EXERCISE DESCRIPTION: Each line below that includes the word "dropdown" is to be reported.

(Recorded data)

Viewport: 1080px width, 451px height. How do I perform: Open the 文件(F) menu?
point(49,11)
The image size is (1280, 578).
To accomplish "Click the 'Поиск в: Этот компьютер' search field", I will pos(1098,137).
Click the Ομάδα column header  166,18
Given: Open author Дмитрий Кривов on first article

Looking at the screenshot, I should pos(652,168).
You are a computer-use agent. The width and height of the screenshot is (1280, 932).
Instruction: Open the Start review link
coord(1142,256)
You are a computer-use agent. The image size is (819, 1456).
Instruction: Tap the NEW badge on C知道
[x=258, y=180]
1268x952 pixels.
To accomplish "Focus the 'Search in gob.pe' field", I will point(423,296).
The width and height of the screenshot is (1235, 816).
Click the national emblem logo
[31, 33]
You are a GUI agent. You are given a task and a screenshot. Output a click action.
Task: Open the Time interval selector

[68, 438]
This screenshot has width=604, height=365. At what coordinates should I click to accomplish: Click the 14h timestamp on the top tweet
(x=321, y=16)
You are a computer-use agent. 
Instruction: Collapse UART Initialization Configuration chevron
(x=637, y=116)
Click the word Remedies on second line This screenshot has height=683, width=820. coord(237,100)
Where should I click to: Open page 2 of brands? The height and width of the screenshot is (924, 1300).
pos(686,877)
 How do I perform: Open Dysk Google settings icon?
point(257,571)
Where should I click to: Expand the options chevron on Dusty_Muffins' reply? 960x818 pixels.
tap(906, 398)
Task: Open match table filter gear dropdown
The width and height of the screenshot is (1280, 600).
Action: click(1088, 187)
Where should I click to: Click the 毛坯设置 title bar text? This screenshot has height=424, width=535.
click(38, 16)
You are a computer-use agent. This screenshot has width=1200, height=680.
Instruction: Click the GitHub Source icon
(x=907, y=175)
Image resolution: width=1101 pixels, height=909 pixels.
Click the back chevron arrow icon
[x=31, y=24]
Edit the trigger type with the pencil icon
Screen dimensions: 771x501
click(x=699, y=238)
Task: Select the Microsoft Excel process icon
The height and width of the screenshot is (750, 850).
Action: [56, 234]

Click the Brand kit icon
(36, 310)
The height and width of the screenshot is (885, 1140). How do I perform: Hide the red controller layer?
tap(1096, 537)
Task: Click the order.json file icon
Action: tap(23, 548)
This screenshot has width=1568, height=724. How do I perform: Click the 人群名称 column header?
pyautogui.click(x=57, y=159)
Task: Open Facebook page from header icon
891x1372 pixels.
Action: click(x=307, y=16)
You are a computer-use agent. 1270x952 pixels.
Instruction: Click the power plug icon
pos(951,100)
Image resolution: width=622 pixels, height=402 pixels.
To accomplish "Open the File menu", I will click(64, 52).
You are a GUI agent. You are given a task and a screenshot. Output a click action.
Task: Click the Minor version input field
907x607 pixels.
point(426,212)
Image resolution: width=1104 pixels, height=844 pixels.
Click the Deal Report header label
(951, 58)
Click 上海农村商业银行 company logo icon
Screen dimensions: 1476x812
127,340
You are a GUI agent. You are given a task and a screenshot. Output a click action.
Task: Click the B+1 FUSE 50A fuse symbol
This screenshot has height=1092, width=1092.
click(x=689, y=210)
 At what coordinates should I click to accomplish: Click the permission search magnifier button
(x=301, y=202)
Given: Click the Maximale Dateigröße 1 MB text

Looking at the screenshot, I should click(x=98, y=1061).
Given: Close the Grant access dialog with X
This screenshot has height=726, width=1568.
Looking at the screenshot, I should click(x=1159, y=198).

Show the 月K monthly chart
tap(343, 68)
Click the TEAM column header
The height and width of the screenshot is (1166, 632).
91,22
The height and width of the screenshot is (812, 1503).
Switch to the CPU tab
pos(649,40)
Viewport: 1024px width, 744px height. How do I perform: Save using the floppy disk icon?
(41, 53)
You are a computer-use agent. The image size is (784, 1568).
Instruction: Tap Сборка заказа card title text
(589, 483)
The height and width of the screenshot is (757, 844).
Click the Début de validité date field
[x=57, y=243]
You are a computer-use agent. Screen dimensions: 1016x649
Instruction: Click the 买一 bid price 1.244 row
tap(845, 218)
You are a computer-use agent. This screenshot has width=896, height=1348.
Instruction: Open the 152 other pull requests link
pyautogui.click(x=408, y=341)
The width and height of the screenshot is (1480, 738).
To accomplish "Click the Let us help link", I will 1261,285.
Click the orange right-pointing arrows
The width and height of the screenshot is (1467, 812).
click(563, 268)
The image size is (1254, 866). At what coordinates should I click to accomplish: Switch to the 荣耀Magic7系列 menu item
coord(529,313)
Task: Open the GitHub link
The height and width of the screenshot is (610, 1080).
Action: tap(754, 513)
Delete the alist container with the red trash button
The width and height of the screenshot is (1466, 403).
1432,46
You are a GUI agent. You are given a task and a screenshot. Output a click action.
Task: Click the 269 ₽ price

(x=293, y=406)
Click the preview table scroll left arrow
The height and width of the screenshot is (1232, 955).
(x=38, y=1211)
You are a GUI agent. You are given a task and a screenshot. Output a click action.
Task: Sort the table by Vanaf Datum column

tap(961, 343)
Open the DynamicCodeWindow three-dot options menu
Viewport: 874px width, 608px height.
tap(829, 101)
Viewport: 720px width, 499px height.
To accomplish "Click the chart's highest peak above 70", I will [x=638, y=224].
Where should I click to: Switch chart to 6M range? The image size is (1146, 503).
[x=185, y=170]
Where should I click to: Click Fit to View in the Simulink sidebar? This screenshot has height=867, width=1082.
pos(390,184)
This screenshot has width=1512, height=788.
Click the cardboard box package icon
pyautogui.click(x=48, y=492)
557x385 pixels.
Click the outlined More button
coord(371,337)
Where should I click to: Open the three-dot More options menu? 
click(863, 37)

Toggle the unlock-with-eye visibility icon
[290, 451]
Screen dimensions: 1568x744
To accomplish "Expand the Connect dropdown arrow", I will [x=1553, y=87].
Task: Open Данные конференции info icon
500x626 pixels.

WORKED SOLUTION:
Task: Open match table filter gear dropdown
To accomplish "Expand the Connect dropdown arrow", I will [x=1553, y=87].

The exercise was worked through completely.